The author justifies his revisions by putting the story in the mouth of a narrator with a very specific POV. The narrator is a pagan, a warrior, and a commoner who by chance learns how to read a bit when young and who is at the right place at the right time to witness or participate in many of the greatest eventa of Arthurian legend. One of his best friends, a noble born Christian cavalryman ("knight") would have told the same story but with different emphases and interpretations, and it would sound much more familiar to fans of "Le Mort D'Arthur."
I get the sense that the author is both a fan of Arthurian legend and of 5th century British history and has done his best to reconcile the two without doing a disservice to either. It's gritty and real, but it's not "grimdark." And there is no projection of 20th century morality back in time.

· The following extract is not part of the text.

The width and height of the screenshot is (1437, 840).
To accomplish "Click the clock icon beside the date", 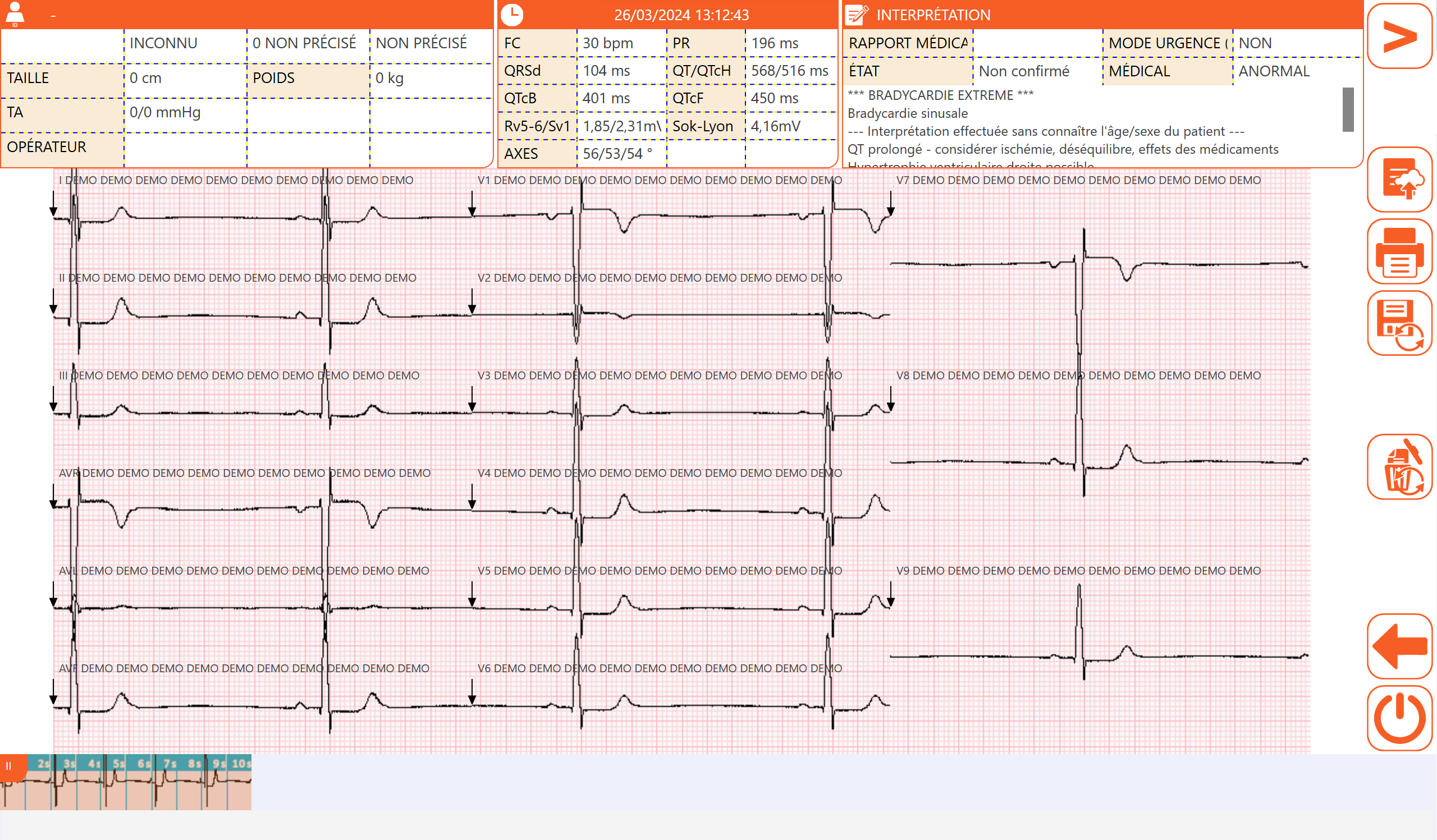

I'm not a huge Arthuriana buff. He does change some characters I think, but in a way that leaves the door open for the later "canonical" interpretations of them to still make sense. Arthur, for example, has the air of confidence, nobility, and invincibility you've come to expect when leading men or speaking publicly. But in private, when confiding to the main character, he reveals that he is sometimes wracked with doubt or grief or barely-controlled anger. I think it's pretty clever. Instead of tearing down or subverting the Arthur you expect, or making him into the bad guy, the author shows the psychological toll that singlehandedly bearing the destiny of Britain on his shoulders takes on him.